MATERIAL TO PROCESS:
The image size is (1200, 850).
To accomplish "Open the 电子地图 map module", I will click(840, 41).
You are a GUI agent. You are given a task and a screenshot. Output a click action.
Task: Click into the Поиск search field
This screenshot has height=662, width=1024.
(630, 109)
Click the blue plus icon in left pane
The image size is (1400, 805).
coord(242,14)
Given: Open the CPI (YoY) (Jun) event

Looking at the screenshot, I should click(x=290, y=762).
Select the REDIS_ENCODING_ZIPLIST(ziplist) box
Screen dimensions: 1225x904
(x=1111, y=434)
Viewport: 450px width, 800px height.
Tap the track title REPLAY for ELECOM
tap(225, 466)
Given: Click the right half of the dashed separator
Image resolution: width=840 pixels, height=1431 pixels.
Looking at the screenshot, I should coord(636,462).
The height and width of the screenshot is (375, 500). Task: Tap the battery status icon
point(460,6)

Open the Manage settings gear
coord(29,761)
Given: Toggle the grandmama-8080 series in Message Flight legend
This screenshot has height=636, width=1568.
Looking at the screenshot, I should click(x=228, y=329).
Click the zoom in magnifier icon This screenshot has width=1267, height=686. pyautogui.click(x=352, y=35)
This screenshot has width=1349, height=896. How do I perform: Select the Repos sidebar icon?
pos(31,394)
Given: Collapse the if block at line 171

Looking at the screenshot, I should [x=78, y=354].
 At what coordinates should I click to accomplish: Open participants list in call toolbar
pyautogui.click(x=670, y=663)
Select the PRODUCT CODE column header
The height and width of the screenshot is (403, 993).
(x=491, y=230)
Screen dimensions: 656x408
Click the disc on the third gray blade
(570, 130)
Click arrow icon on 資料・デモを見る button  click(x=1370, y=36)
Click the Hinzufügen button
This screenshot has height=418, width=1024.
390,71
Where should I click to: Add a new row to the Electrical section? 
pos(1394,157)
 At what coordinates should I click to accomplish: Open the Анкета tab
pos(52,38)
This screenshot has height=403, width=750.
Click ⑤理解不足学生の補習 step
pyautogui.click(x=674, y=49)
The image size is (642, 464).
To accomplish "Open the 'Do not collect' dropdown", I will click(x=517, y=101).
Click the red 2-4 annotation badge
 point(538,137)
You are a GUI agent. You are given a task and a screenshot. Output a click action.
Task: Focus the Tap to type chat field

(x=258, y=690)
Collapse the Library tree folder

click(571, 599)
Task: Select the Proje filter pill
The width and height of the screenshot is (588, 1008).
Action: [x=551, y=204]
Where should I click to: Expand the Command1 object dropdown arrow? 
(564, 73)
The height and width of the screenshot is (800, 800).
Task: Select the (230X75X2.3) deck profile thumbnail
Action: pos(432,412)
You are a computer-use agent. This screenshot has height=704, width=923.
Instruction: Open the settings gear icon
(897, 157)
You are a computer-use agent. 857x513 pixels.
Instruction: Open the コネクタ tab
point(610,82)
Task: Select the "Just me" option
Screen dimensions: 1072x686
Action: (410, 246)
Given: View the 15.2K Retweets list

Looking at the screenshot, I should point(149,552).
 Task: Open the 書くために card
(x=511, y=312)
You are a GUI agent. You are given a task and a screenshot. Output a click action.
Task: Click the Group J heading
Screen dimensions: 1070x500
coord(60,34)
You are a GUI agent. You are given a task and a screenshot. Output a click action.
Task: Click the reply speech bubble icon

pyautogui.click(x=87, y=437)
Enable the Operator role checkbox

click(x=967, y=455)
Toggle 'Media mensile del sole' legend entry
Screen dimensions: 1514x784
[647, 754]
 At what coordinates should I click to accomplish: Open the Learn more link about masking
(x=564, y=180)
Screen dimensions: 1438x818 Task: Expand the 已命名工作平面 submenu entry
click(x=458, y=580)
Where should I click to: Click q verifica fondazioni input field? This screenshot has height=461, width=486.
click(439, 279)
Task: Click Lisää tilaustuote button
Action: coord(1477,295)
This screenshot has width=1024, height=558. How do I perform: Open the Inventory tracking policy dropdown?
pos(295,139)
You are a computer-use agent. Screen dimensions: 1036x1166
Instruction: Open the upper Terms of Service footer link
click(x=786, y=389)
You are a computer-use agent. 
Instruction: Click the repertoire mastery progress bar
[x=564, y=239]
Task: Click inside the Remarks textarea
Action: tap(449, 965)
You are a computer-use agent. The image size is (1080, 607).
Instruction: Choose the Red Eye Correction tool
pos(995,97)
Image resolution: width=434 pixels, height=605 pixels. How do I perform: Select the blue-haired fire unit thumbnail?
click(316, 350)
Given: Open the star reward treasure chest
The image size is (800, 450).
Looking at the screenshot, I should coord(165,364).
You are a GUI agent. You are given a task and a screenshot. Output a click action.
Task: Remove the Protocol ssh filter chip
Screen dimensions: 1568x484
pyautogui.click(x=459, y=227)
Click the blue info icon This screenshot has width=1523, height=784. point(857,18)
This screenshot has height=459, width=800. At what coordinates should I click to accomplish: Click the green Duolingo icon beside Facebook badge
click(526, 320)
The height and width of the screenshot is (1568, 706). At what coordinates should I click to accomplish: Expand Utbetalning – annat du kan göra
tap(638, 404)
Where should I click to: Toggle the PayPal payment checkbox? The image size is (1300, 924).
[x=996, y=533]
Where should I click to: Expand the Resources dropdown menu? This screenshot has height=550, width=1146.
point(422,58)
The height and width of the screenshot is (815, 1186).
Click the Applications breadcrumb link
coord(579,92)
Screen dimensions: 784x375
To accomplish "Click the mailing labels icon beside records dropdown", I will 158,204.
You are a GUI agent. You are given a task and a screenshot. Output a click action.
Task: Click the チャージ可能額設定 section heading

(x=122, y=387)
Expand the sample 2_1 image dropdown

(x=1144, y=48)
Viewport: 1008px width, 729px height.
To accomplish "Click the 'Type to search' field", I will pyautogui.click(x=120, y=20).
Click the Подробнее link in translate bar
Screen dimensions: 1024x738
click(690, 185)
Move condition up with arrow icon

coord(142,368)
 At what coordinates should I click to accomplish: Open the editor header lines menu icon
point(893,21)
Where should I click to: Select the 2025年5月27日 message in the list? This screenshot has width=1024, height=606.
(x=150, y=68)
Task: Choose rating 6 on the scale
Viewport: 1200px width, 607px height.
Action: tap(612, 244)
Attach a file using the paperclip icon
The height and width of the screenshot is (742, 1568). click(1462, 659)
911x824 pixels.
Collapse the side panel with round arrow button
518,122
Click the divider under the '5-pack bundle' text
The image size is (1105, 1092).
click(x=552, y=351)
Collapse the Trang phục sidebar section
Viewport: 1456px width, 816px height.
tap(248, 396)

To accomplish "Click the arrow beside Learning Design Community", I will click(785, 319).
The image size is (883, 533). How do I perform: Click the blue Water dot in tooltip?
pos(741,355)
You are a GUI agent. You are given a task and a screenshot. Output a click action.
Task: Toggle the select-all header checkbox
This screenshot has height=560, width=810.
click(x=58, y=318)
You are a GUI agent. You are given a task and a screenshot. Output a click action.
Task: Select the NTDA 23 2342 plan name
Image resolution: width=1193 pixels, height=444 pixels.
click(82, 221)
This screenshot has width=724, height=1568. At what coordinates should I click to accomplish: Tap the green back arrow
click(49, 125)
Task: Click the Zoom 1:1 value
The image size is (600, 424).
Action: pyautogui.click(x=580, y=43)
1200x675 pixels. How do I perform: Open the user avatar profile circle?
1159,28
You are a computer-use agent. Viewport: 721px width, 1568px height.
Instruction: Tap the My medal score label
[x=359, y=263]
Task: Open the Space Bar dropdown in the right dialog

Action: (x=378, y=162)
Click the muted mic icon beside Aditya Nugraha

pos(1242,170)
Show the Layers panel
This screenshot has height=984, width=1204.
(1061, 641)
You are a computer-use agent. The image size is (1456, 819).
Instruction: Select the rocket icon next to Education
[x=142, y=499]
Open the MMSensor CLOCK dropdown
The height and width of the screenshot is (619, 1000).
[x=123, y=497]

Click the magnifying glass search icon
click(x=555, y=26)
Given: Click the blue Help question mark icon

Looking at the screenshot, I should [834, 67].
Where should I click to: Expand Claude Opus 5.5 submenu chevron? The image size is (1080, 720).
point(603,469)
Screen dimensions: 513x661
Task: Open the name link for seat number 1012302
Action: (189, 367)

WHAT IS EXPECTED:
Please transcribe exactly the lines above from the line that has "Collapse the side" up to and including the line that has "Open the MMSensor CLOCK dropdown"; no other line belongs in the answer.

EXPECTED ANSWER:
Collapse the side panel with round arrow button
518,122
Click the divider under the '5-pack bundle' text
The image size is (1105, 1092).
click(x=552, y=351)
Collapse the Trang phục sidebar section
Viewport: 1456px width, 816px height.
tap(248, 396)

To accomplish "Click the arrow beside Learning Design Community", I will click(785, 319).
The image size is (883, 533). How do I perform: Click the blue Water dot in tooltip?
pos(741,355)
You are a GUI agent. You are given a task and a screenshot. Output a click action.
Task: Toggle the select-all header checkbox
This screenshot has height=560, width=810.
click(x=58, y=318)
You are a GUI agent. You are given a task and a screenshot. Output a click action.
Task: Select the NTDA 23 2342 plan name
Image resolution: width=1193 pixels, height=444 pixels.
click(82, 221)
This screenshot has width=724, height=1568. At what coordinates should I click to accomplish: Tap the green back arrow
click(49, 125)
Task: Click the Zoom 1:1 value
The image size is (600, 424).
Action: pyautogui.click(x=580, y=43)
1200x675 pixels. How do I perform: Open the user avatar profile circle?
1159,28
You are a computer-use agent. Viewport: 721px width, 1568px height.
Instruction: Tap the My medal score label
[x=359, y=263]
Task: Open the Space Bar dropdown in the right dialog

Action: (x=378, y=162)
Click the muted mic icon beside Aditya Nugraha

pos(1242,170)
Show the Layers panel
This screenshot has height=984, width=1204.
(1061, 641)
You are a computer-use agent. The image size is (1456, 819).
Instruction: Select the rocket icon next to Education
[x=142, y=499]
Open the MMSensor CLOCK dropdown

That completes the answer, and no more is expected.